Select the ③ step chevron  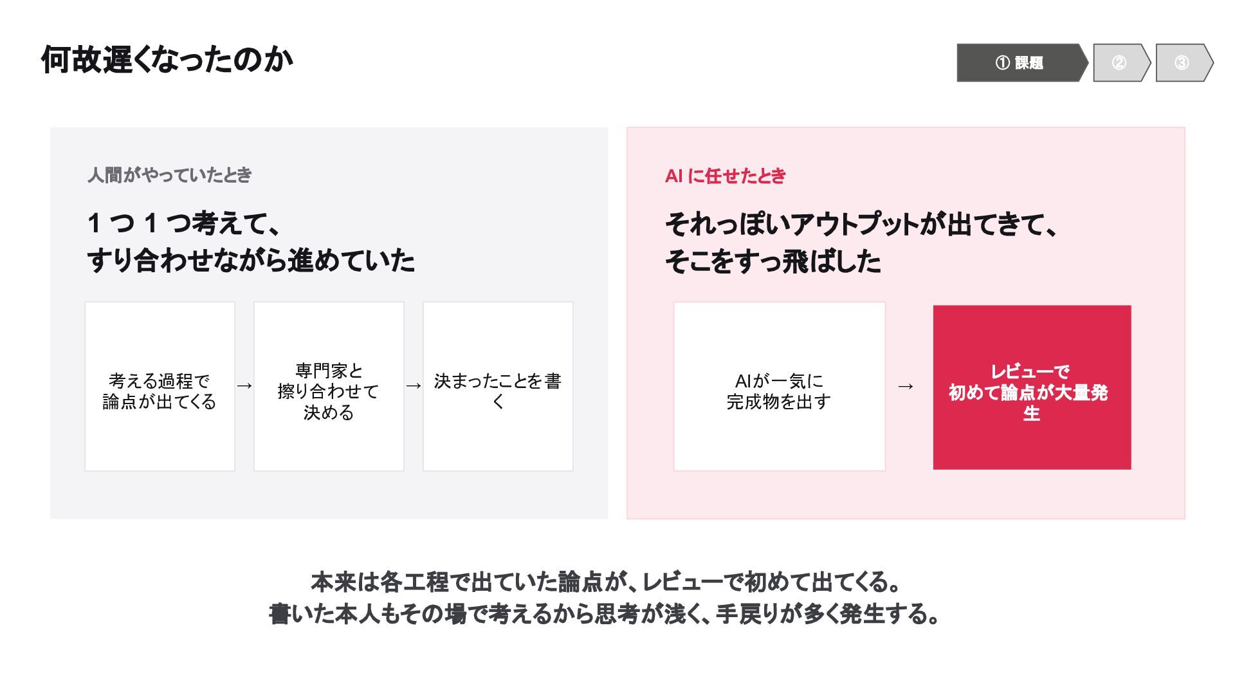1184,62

==

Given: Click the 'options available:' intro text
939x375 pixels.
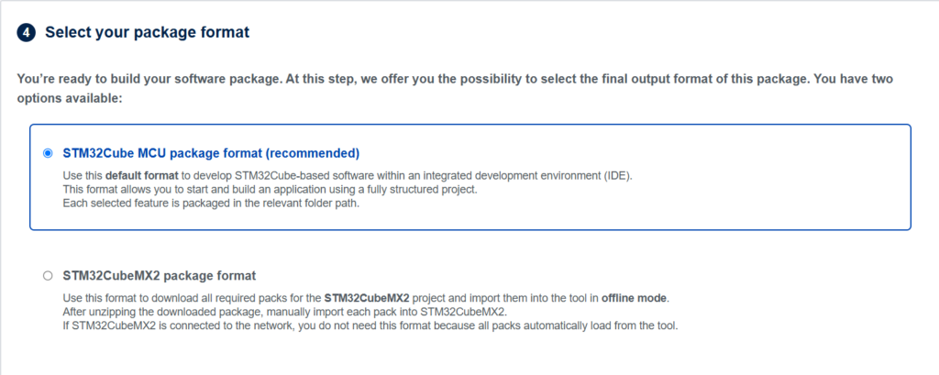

---

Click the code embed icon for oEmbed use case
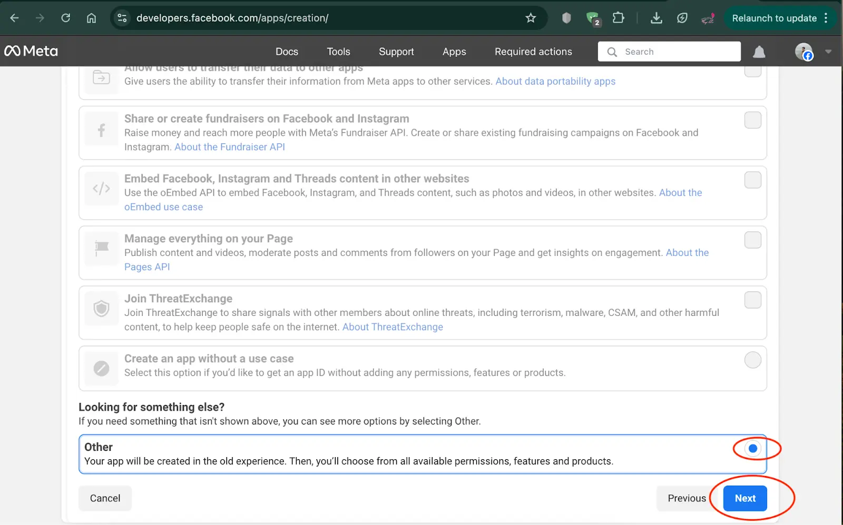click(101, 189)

#### WHAT THE TASK REQUIRES:
Reproduce verbatim the stretch of the listing from the line containing "Given: Click the" through the line containing "939x375 pixels.", including both of those lines.

#### EXERCISE ANSWER:
Given: Click the 'options available:' intro text
939x375 pixels.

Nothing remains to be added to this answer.